(Stored records)
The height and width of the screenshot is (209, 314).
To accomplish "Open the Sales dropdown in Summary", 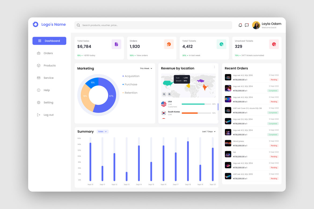I will (x=102, y=131).
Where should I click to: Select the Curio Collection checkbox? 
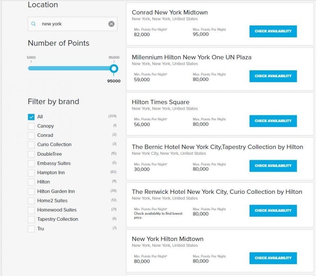31,145
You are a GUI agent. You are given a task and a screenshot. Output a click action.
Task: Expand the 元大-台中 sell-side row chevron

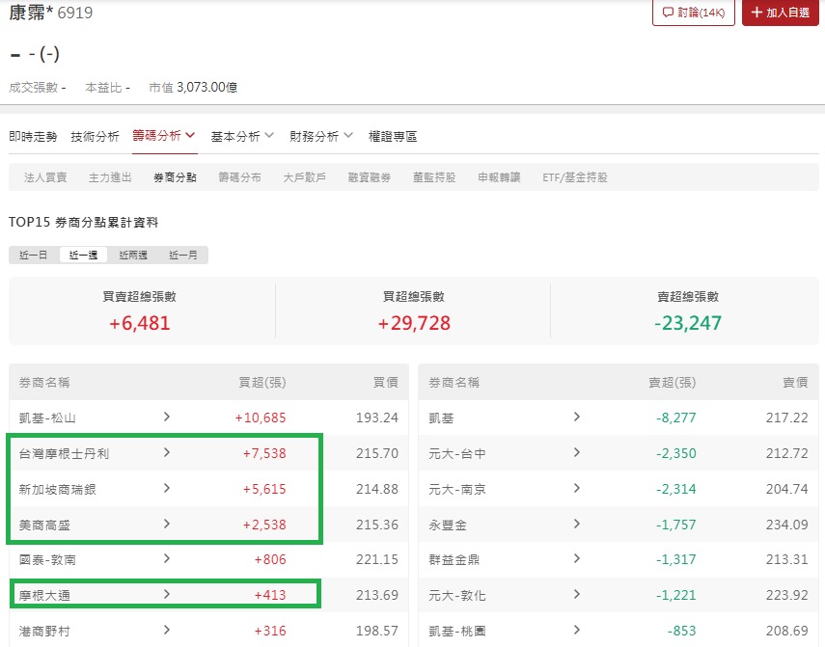pos(576,453)
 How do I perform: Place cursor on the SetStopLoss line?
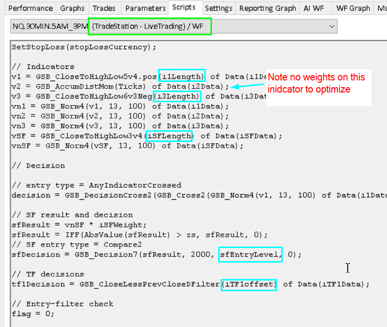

> Work to be completed: Your answer should be a single number, which is the count of lines in the data above that include the word "screenshot".

> Response to the exercise: 2